Как мы выживали? Я бы вообще не ставил вопрос таким образом. Да, условия были суровыми, да, нужно было трудиться и духовно, и физически. Это полезно. Трудности должны быть в жизни каждого мужчины, они закаляют. Та жизнь была сопряжена с лишением комфорта, но, по большому счету, бывает и сложнее. Вот сейчас, например, наш Александро-Ошевенский монастырь находится в чуть худшем состоянии, чем тогда было в Тихвине.

 

Мне всегда было интересно

С первого своего дня в монастыре я стал экономом: отец Евфимий знал меня еще с Ростова, где я при соборе занимался хозяйственными делами.

Что это за послушание? Да, в принципе, это та же деятельность, с которой соприкасается любой мужчина в семье. Просто ее «размеры» больше – можно измерять в гектарах. Вот и все. Мужчина (по крайней мере, моего поколения) в какой-то степени дружит с сантехникой, в какой-то – с электрикой, в какой-то – с отделкой. У меня масштабы были больше,  и приходилось все это глубже изучать.

Как я учился без интернета? Взаимодействовал с людьми, очень много вспоминал, чему папа меня в детстве и отрочестве учил. Он у меня инженер-теплотехник.

Скажем так: мне всегда было интересно. А когда человеку интересно, он находит возможности узнать о новом. И очень помогает, что ты видишь реальное воплощение своего замысла. Особенно – сделанное своими собственными  руками.

 

Бросай сумки

Через несколько месяцев после скоропостижной смерти моего друга – отца Евфимия, я принял предложение владыки Митрофана (Осяка) и перешел в Гатчинскую епархию Санкт-Петербургской митрополии. Мои послушания стали принимать епархиальный масштаб, владыка в поездках по епархии часто брал меня с собой.

Однажды мы приехали в епархиальное управление Санкт-Петербургской митрополии, где владыка Митрофан пошел поздравить митрополита Варсонофия  (управделами патриархии), а я с двумя сумками ждал в коридоре.

Тут владыка Митрофан выходит, зовет меня:

— Так, пойдем!

— Да куда я пойду?! У меня сумки в руках.

— Бросай! Пошли!

Оказывается, митрополит Варсонофий спрашивал своих епископов о кандидатах в архиереи. И именно в этот день владыка Митрофан «вспомнил» обо мне.

 

«Ну что, брат!»

Через 40 минут после встречи с владыкой Варсонофием мне позвонил митрополит Архангельский и Холмогорский Даниил и наш разговор начался с его  слов «Ну что, брат!». Как он так быстро про меня узнал – честно, не знаю…

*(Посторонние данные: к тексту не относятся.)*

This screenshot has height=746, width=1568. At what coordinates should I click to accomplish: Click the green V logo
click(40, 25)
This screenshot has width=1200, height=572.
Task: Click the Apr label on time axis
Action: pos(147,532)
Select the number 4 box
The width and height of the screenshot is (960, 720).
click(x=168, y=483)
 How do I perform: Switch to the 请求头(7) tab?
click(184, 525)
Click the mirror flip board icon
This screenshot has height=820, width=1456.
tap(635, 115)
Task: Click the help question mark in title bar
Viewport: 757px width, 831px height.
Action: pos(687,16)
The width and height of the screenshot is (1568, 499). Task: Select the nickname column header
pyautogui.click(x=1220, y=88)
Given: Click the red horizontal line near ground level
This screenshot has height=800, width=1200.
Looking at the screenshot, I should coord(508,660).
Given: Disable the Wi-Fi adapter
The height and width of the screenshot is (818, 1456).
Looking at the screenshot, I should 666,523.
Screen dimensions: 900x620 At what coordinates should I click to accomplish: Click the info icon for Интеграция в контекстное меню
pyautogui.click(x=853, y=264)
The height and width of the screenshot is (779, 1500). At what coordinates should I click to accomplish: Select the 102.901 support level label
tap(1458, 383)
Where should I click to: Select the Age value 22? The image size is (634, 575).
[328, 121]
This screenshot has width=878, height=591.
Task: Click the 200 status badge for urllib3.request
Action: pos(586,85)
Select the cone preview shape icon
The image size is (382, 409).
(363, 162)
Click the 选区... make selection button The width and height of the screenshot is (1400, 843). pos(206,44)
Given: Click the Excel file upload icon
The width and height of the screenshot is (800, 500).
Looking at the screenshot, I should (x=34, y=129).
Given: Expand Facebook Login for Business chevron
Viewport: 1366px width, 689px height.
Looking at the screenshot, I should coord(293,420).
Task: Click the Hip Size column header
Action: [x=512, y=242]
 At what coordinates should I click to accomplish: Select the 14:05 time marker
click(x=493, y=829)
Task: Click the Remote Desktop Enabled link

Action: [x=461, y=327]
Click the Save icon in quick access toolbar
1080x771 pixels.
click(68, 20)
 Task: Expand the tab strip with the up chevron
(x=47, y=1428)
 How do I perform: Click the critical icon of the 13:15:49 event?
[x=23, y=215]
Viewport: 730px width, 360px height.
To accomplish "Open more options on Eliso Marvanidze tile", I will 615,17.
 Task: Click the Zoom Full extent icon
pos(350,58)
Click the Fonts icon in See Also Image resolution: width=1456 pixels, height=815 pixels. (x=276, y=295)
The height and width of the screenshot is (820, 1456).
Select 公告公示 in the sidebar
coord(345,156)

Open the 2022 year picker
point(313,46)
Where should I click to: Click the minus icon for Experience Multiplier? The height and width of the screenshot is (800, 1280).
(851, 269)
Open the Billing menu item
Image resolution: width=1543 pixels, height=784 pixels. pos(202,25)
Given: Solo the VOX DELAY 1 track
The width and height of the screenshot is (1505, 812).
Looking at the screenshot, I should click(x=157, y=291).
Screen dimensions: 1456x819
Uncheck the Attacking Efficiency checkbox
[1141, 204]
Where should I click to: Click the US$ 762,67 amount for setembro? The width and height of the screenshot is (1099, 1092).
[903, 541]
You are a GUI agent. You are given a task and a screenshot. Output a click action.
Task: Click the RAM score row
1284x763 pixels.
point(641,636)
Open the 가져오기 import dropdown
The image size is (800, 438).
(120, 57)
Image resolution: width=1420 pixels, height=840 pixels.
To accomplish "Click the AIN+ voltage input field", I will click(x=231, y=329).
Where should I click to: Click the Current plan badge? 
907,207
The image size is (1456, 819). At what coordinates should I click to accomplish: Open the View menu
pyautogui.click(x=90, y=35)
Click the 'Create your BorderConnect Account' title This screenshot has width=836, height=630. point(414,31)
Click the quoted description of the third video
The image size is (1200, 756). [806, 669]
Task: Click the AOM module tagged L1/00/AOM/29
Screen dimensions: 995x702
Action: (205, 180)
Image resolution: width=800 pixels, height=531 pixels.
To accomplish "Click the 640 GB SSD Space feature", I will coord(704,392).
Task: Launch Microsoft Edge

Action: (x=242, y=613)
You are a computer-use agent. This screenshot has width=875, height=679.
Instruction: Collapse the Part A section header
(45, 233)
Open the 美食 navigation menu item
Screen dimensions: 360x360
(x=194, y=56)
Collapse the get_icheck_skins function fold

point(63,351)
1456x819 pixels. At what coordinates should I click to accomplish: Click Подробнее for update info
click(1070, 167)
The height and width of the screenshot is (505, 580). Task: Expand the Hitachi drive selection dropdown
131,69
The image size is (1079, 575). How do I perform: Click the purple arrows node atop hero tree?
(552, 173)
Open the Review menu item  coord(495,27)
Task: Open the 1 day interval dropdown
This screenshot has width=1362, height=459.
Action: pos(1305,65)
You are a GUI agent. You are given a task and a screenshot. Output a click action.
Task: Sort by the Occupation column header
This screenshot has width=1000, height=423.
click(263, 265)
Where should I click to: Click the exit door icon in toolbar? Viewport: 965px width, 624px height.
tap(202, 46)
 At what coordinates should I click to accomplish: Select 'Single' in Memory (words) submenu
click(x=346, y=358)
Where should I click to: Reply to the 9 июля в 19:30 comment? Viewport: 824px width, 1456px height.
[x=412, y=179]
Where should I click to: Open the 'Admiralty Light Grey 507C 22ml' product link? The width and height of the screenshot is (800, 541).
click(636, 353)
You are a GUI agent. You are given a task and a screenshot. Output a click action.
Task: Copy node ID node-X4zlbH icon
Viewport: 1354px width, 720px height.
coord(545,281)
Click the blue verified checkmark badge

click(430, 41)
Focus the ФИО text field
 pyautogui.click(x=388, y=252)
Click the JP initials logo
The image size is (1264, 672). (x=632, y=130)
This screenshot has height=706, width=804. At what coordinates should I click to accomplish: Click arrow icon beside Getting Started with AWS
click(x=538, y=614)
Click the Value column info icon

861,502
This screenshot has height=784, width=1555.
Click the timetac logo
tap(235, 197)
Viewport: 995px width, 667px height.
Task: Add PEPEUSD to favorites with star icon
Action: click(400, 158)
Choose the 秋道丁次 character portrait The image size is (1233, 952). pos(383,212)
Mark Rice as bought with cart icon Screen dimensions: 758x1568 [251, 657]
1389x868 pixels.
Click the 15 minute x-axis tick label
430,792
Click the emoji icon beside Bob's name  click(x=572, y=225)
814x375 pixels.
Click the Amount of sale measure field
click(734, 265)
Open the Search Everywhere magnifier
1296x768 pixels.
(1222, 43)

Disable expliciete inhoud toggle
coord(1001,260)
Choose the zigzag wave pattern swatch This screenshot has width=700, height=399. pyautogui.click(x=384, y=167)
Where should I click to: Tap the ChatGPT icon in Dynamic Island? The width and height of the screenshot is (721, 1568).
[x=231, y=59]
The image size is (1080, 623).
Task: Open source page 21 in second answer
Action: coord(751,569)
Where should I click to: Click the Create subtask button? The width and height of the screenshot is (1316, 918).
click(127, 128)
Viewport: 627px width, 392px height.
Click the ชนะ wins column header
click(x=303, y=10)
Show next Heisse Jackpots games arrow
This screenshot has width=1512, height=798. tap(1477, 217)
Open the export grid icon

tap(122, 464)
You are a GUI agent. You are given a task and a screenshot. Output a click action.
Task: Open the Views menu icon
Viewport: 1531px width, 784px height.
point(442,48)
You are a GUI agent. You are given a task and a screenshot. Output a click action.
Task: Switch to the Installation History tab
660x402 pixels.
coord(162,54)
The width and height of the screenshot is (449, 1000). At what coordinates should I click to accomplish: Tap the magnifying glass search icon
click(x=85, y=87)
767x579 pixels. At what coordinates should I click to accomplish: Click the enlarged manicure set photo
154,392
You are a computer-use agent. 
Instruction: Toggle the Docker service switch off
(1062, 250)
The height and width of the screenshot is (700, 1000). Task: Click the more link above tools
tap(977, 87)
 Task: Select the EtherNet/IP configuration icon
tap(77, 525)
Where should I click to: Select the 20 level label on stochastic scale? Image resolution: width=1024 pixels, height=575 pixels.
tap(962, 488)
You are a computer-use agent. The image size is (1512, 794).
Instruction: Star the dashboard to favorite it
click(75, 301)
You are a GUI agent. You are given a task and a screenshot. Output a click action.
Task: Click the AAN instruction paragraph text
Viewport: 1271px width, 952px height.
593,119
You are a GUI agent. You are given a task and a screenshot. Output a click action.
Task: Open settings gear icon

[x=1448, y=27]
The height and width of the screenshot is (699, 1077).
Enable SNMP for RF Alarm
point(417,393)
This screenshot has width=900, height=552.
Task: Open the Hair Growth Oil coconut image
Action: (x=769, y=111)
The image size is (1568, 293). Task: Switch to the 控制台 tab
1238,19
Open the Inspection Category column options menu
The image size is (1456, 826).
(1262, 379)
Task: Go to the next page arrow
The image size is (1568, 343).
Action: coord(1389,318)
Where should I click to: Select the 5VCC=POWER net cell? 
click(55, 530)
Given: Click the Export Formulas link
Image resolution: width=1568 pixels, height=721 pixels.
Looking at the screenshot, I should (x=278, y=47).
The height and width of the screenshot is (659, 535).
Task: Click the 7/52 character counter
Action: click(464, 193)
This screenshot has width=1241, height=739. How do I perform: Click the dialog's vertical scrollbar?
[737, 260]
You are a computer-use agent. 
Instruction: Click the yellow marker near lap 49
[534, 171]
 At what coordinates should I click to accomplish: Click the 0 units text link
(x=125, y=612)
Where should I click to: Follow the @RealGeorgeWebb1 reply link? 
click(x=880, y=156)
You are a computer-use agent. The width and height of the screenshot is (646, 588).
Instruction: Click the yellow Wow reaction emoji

Но вот сейчас, проехав по епархии за 4 месяца 40000 километров  (а это все благочиния за исключением, может быть, самых отдаленных приходов в Онежском районе), я понимаю, зачем сюда срочно нужен был свой епископ. И космодром «Плесецк», и Каргополь, и Онега, и Виноградовский район, и Плесецкий –  все это большая и очень важная территория. Я несколько раз был в Архангельске и встречался с митрополитом,  видел его занятость, ритм жизни. Он в Плесецке за 6 лет был 2 раза. Понимаю, что у него  болела душа, сердце, совесть, что он даже физически не охватывал эти районы.

И теперь, когда я владыке Даниилу взахдеб рассказываю о впечатлениях от Плесецкой епархии, он мне отвечает: «Вот-вот! Теперь, брат, ты меня понимаешь?!»

 

Головная боль архиерея

Вопрос кадров – самый сложный и касается он всей нашей Церкви. Это и нехватка духовенства, и малый процент населения, приходящего в храмы.  А ведь это – тоже кадры.

Но то, что только 1% населения приходит в храмы и духовенство мне так спокойно об этом говорит – это нехорошо. Это неправильно.

Но у нас везде так, кроме, пожалуй, Москвы и Санкт-Петербурга. Всей  нашей Церкви не хватает духовенства, катехизаторов, миссионеров, церковных педагогов, древлехранителей, архитекторов. Нам не хватает церковных людей. А уж как нам не хватает регентов и певчих – так это просто катастрофа!

 

Там, где живут люди

Когда я думал о назначении в Плесецкую епархию: что я не просто «архиереем стал», а «архиереем в Плесецкой епархии», я сказал себе так: везде, где люди живут –  наша обязанность их духовно окормлять. Помогать людям любого возраста, занятости и жизненных перспектив. Ведь эти люди, и чаще всего – пенсионеры  живут же как-то в деревнях с населением в 10 или 20 человек. А кто им поможет духовно? Кто их поддержит? И не только духовно!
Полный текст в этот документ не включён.